Tigo informé par la presse
Il faut aussi noter par ailleurs, qu’à la mi-janvier, alors que les usagers de la 4G d’Orange étaient informés de la prolongation de la période expérimentale, ceux de Tigo au moins étaient tenus dans l’ignorance. En effet, la direction de cet opérateur avait fait comprendre qu’elle n’avait pas été, à la fin de janvier, saisie officiellement par l’Artp pour lui signifier ladite prolongation. C’est par le biais d’un article de presse qu’elle aurait reçu l’information. Ce qui signifie quelque part, que même les instructions de la Primature, sur lesquelles semble s’être basé le Dg Abdou Karim Sall, n’ont pas été appliquées en toute équité en ce qui concerne les opérateurs.
Impréparation du dossier de vente
Mais le plus dramatique dans cette affaire, c’est, selon les spécialistes, que l’Artp ne semble pas avoir profité de la période expérimentale pour étudier les avantages et les inconvénients de la 4G, et ainsi, aider les autorités, le moment venu, à déterminer le prix du ticket d’entrée pour chaque opérateur. On peut donc se demander de quel avis et de quelle expertise disposeront les pouvoirs publics quand le moment sera venu pour eux de fixer le prix de la licence 4G aux opérateurs. Cette période de grâce accordée aux opérateurs entraîne déjà un manque à gagner que ni Mahammad Boun Abdallah Dionne ni Abdou Karim Sall ne semblent s’être préoccupés d’évaluer au préalable.

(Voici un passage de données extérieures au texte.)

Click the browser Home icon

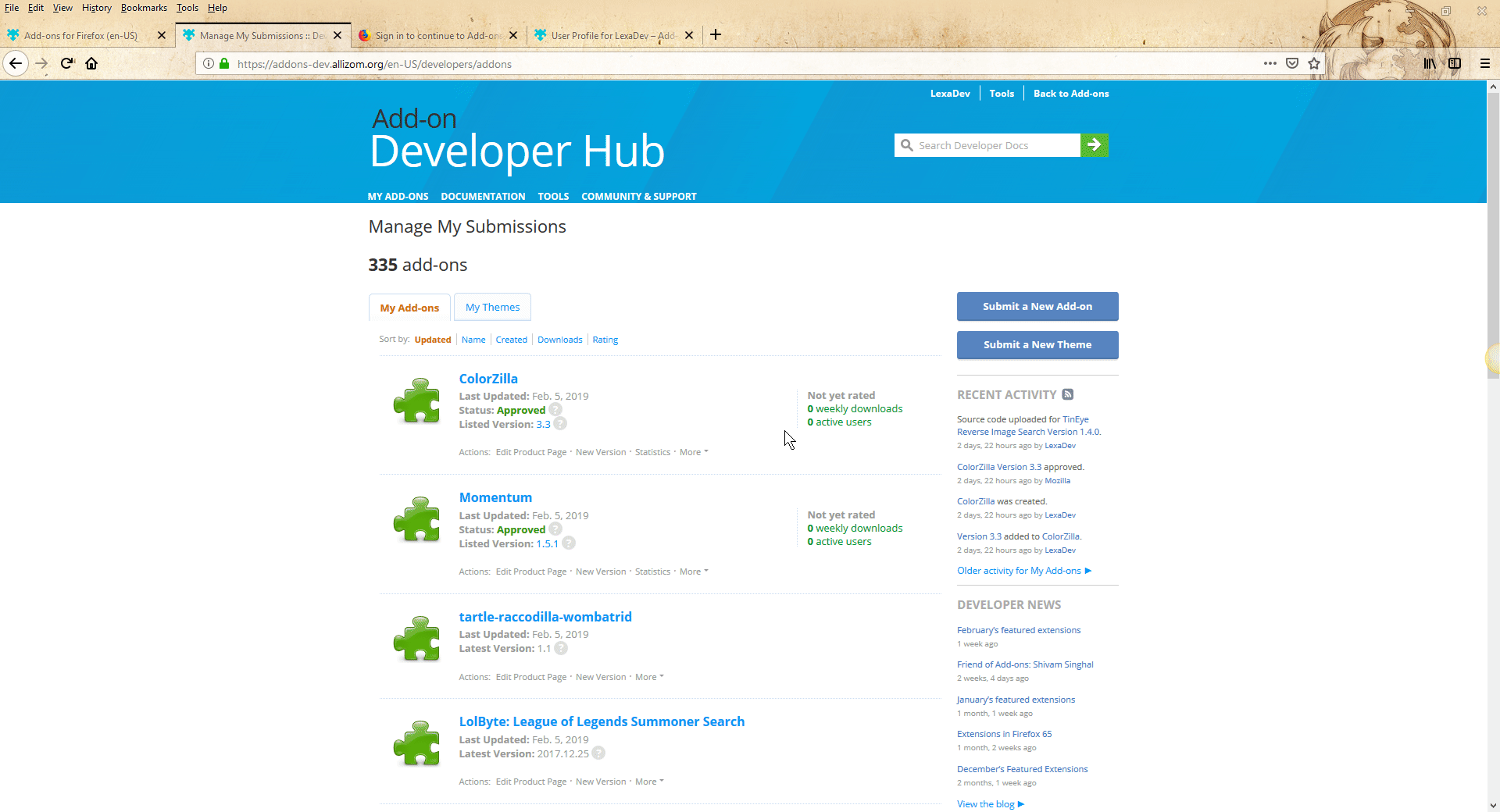click(91, 63)
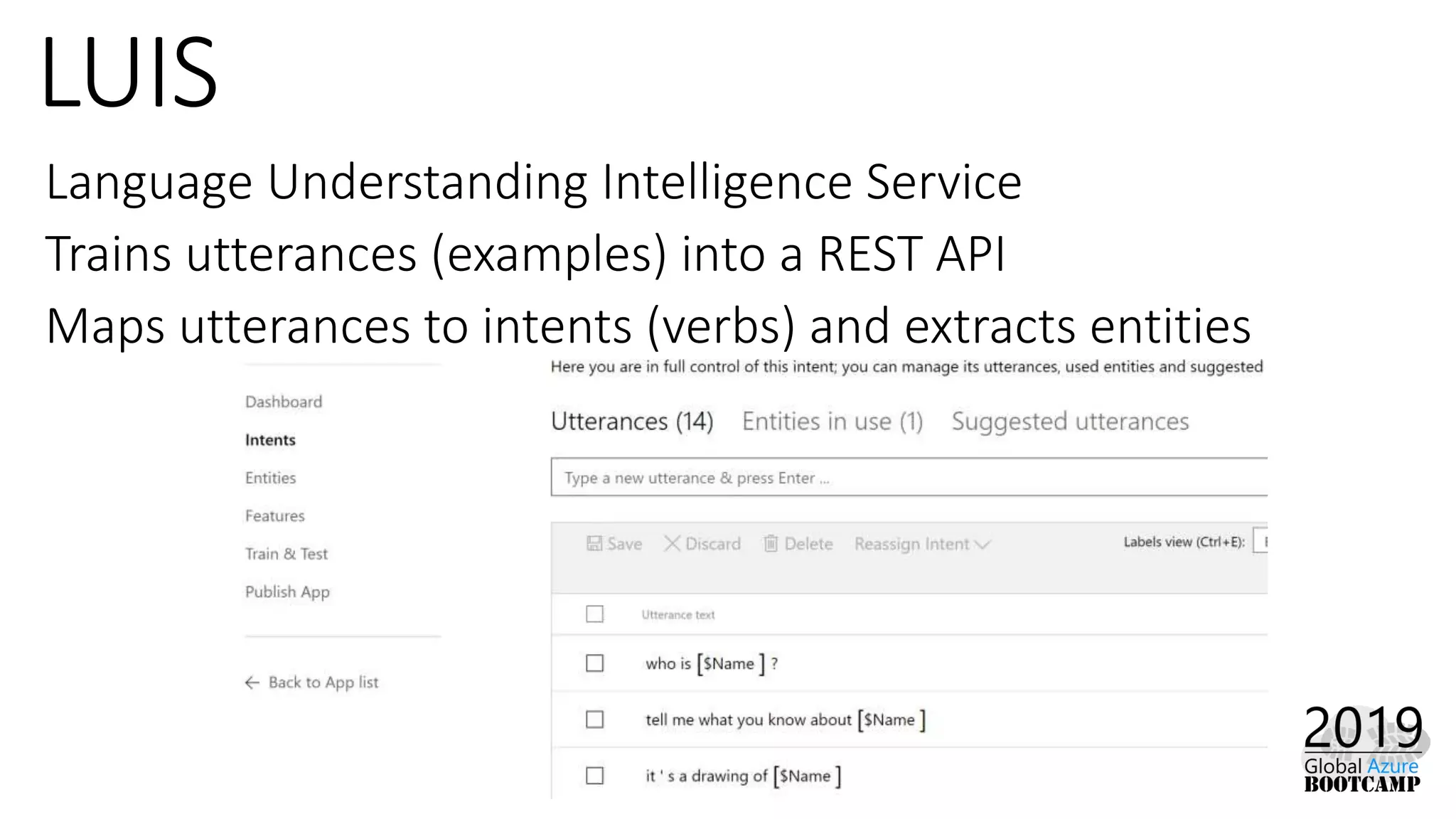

Des non-réponses bien parlantes
Interpellée à travers ses services de communication, la Primature n’avait pas donné suite à la requête du journal Le Quotidien, jusqu’à l’heure du bouclage de cette édition. Pour sa part, le Directeur général Abdou Karim Sall, après avoir invoqué le manque de temps pour refuser de répondre aux questions, réagira par sms, pour déclarer : « Vous m’excuserez mais je ne peux pas répondre à cette question ». Dans le message qui suivra, il nous exhortera de « faire votre article mais vous n’avez pas le droit de dire des choses qui n’existent pas dans le seul but de me nuire ». Les lecteurs sauront voir si c’est cela vraiment le but de cet article. Et verront qui veut vraiment édifier l’opinion.